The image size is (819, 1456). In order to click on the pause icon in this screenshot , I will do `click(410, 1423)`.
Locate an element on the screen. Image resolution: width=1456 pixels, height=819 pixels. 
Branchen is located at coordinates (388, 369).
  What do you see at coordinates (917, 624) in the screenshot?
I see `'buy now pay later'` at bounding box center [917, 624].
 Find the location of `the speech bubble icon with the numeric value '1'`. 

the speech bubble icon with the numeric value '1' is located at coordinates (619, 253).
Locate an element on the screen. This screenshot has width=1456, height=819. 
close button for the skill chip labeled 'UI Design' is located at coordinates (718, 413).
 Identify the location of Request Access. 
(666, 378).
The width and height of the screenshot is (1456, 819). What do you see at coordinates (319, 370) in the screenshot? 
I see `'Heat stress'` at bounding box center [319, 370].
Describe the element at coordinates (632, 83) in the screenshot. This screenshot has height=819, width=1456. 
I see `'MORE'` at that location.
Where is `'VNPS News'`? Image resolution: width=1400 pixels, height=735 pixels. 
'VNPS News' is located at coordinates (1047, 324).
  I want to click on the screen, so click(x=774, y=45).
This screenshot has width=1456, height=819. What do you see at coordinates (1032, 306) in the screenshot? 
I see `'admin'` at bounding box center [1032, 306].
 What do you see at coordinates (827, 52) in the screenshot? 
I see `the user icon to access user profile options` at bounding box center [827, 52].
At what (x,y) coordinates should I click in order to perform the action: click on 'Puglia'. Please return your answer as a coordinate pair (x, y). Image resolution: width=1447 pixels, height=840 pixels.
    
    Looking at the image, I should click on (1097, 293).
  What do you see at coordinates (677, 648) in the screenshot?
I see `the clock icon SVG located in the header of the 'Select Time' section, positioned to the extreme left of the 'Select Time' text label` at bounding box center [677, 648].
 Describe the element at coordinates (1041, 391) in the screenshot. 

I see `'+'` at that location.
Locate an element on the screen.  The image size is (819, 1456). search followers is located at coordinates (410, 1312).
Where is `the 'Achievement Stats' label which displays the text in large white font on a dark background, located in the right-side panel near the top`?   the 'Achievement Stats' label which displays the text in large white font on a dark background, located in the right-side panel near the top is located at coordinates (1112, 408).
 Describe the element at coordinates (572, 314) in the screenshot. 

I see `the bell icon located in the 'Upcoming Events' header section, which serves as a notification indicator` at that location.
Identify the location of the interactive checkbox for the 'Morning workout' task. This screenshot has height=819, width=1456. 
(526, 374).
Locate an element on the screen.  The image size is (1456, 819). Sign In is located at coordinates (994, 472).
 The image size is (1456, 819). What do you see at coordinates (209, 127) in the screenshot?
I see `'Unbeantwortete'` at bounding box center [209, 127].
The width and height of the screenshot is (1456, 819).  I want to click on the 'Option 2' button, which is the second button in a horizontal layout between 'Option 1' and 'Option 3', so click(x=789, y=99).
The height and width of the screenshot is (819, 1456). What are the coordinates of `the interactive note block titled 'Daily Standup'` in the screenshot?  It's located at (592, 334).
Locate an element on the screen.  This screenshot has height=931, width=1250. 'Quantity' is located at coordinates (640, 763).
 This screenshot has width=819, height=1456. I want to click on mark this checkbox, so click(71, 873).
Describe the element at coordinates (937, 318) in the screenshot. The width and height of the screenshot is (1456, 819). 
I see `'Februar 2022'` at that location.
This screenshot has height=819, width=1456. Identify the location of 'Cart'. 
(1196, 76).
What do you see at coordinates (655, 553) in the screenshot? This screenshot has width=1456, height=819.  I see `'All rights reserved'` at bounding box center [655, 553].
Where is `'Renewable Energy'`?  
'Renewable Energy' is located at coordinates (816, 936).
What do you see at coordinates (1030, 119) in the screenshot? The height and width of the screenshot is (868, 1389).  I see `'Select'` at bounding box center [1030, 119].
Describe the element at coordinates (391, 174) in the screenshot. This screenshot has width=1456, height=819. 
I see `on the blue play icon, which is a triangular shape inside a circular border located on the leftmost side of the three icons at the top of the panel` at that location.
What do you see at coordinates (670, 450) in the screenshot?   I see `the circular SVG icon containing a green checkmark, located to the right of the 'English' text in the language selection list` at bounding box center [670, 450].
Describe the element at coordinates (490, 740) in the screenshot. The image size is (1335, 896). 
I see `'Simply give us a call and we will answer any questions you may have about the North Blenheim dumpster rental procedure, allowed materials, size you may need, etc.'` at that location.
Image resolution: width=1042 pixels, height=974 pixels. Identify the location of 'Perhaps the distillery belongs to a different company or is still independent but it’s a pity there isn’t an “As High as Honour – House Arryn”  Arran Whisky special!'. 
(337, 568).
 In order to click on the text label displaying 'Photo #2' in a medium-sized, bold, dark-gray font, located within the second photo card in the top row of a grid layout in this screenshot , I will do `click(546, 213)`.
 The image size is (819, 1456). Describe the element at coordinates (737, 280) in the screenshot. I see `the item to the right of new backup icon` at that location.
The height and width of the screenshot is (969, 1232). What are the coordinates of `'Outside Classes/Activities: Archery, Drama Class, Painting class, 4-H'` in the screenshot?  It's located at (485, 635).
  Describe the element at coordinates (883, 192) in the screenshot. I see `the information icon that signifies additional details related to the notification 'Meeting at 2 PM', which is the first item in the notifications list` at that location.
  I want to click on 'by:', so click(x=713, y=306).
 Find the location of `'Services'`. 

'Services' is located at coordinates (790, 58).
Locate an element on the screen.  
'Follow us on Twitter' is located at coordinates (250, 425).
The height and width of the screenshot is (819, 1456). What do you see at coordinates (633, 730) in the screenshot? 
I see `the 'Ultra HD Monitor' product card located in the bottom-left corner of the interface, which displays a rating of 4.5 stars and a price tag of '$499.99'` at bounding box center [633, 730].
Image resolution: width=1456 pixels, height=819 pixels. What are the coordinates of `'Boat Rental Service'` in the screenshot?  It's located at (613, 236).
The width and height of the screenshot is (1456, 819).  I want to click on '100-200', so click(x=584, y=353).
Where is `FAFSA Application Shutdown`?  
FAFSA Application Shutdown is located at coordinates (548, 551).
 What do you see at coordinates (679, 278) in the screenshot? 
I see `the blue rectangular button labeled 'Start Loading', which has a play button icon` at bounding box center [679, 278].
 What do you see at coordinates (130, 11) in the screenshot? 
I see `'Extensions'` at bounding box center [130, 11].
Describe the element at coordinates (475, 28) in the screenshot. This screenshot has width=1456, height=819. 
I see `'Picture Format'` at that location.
________
[SHORT PROBLEM]:
Print all of the material above again, line for line, with no changes.

[EXERCISE SOLUTION]:
The image size is (819, 1456). In order to click on the pause icon in this screenshot , I will do `click(410, 1423)`.
Locate an element on the screen. Image resolution: width=1456 pixels, height=819 pixels. 
Branchen is located at coordinates (388, 369).
  What do you see at coordinates (917, 624) in the screenshot?
I see `'buy now pay later'` at bounding box center [917, 624].
 Find the location of `the speech bubble icon with the numeric value '1'`. 

the speech bubble icon with the numeric value '1' is located at coordinates (619, 253).
Locate an element on the screen. This screenshot has width=1456, height=819. 
close button for the skill chip labeled 'UI Design' is located at coordinates (718, 413).
 Identify the location of Request Access. 
(666, 378).
The width and height of the screenshot is (1456, 819). What do you see at coordinates (319, 370) in the screenshot? 
I see `'Heat stress'` at bounding box center [319, 370].
Describe the element at coordinates (632, 83) in the screenshot. This screenshot has height=819, width=1456. 
I see `'MORE'` at that location.
Where is `'VNPS News'`? Image resolution: width=1400 pixels, height=735 pixels. 
'VNPS News' is located at coordinates (1047, 324).
  I want to click on the screen, so click(x=774, y=45).
This screenshot has width=1456, height=819. What do you see at coordinates (1032, 306) in the screenshot? 
I see `'admin'` at bounding box center [1032, 306].
 What do you see at coordinates (827, 52) in the screenshot? 
I see `the user icon to access user profile options` at bounding box center [827, 52].
At what (x,y) coordinates should I click in order to perform the action: click on 'Puglia'. Please return your answer as a coordinate pair (x, y). Image resolution: width=1447 pixels, height=840 pixels.
    
    Looking at the image, I should click on (1097, 293).
  What do you see at coordinates (677, 648) in the screenshot?
I see `the clock icon SVG located in the header of the 'Select Time' section, positioned to the extreme left of the 'Select Time' text label` at bounding box center [677, 648].
 Describe the element at coordinates (1041, 391) in the screenshot. 

I see `'+'` at that location.
Locate an element on the screen.  The image size is (819, 1456). search followers is located at coordinates (410, 1312).
Where is `the 'Achievement Stats' label which displays the text in large white font on a dark background, located in the right-side panel near the top`?   the 'Achievement Stats' label which displays the text in large white font on a dark background, located in the right-side panel near the top is located at coordinates (1112, 408).
 Describe the element at coordinates (572, 314) in the screenshot. 

I see `the bell icon located in the 'Upcoming Events' header section, which serves as a notification indicator` at that location.
Identify the location of the interactive checkbox for the 'Morning workout' task. This screenshot has height=819, width=1456. 
(526, 374).
Locate an element on the screen.  The image size is (1456, 819). Sign In is located at coordinates (994, 472).
 The image size is (1456, 819). What do you see at coordinates (209, 127) in the screenshot?
I see `'Unbeantwortete'` at bounding box center [209, 127].
The width and height of the screenshot is (1456, 819).  I want to click on the 'Option 2' button, which is the second button in a horizontal layout between 'Option 1' and 'Option 3', so click(x=789, y=99).
The height and width of the screenshot is (819, 1456). What are the coordinates of `the interactive note block titled 'Daily Standup'` in the screenshot?  It's located at (592, 334).
Locate an element on the screen.  This screenshot has height=931, width=1250. 'Quantity' is located at coordinates (640, 763).
 This screenshot has width=819, height=1456. I want to click on mark this checkbox, so click(71, 873).
Describe the element at coordinates (937, 318) in the screenshot. The width and height of the screenshot is (1456, 819). 
I see `'Februar 2022'` at that location.
This screenshot has height=819, width=1456. Identify the location of 'Cart'. 
(1196, 76).
What do you see at coordinates (655, 553) in the screenshot? This screenshot has width=1456, height=819.  I see `'All rights reserved'` at bounding box center [655, 553].
Where is `'Renewable Energy'`?  
'Renewable Energy' is located at coordinates (816, 936).
What do you see at coordinates (1030, 119) in the screenshot? The height and width of the screenshot is (868, 1389).  I see `'Select'` at bounding box center [1030, 119].
Describe the element at coordinates (391, 174) in the screenshot. This screenshot has width=1456, height=819. 
I see `on the blue play icon, which is a triangular shape inside a circular border located on the leftmost side of the three icons at the top of the panel` at that location.
What do you see at coordinates (670, 450) in the screenshot?   I see `the circular SVG icon containing a green checkmark, located to the right of the 'English' text in the language selection list` at bounding box center [670, 450].
Describe the element at coordinates (490, 740) in the screenshot. The image size is (1335, 896). 
I see `'Simply give us a call and we will answer any questions you may have about the North Blenheim dumpster rental procedure, allowed materials, size you may need, etc.'` at that location.
Image resolution: width=1042 pixels, height=974 pixels. Identify the location of 'Perhaps the distillery belongs to a different company or is still independent but it’s a pity there isn’t an “As High as Honour – House Arryn”  Arran Whisky special!'. 
(337, 568).
 In order to click on the text label displaying 'Photo #2' in a medium-sized, bold, dark-gray font, located within the second photo card in the top row of a grid layout in this screenshot , I will do `click(546, 213)`.
 The image size is (819, 1456). Describe the element at coordinates (737, 280) in the screenshot. I see `the item to the right of new backup icon` at that location.
The height and width of the screenshot is (969, 1232). What are the coordinates of `'Outside Classes/Activities: Archery, Drama Class, Painting class, 4-H'` in the screenshot?  It's located at (485, 635).
  Describe the element at coordinates (883, 192) in the screenshot. I see `the information icon that signifies additional details related to the notification 'Meeting at 2 PM', which is the first item in the notifications list` at that location.
  I want to click on 'by:', so click(x=713, y=306).
 Find the location of `'Services'`. 

'Services' is located at coordinates (790, 58).
Locate an element on the screen.  
'Follow us on Twitter' is located at coordinates (250, 425).
The height and width of the screenshot is (819, 1456). What do you see at coordinates (633, 730) in the screenshot? 
I see `the 'Ultra HD Monitor' product card located in the bottom-left corner of the interface, which displays a rating of 4.5 stars and a price tag of '$499.99'` at bounding box center [633, 730].
Image resolution: width=1456 pixels, height=819 pixels. What are the coordinates of `'Boat Rental Service'` in the screenshot?  It's located at (613, 236).
The width and height of the screenshot is (1456, 819).  I want to click on '100-200', so click(x=584, y=353).
Where is `FAFSA Application Shutdown`?  
FAFSA Application Shutdown is located at coordinates (548, 551).
 What do you see at coordinates (679, 278) in the screenshot? 
I see `the blue rectangular button labeled 'Start Loading', which has a play button icon` at bounding box center [679, 278].
 What do you see at coordinates (130, 11) in the screenshot? 
I see `'Extensions'` at bounding box center [130, 11].
Describe the element at coordinates (475, 28) in the screenshot. This screenshot has width=1456, height=819. 
I see `'Picture Format'` at that location.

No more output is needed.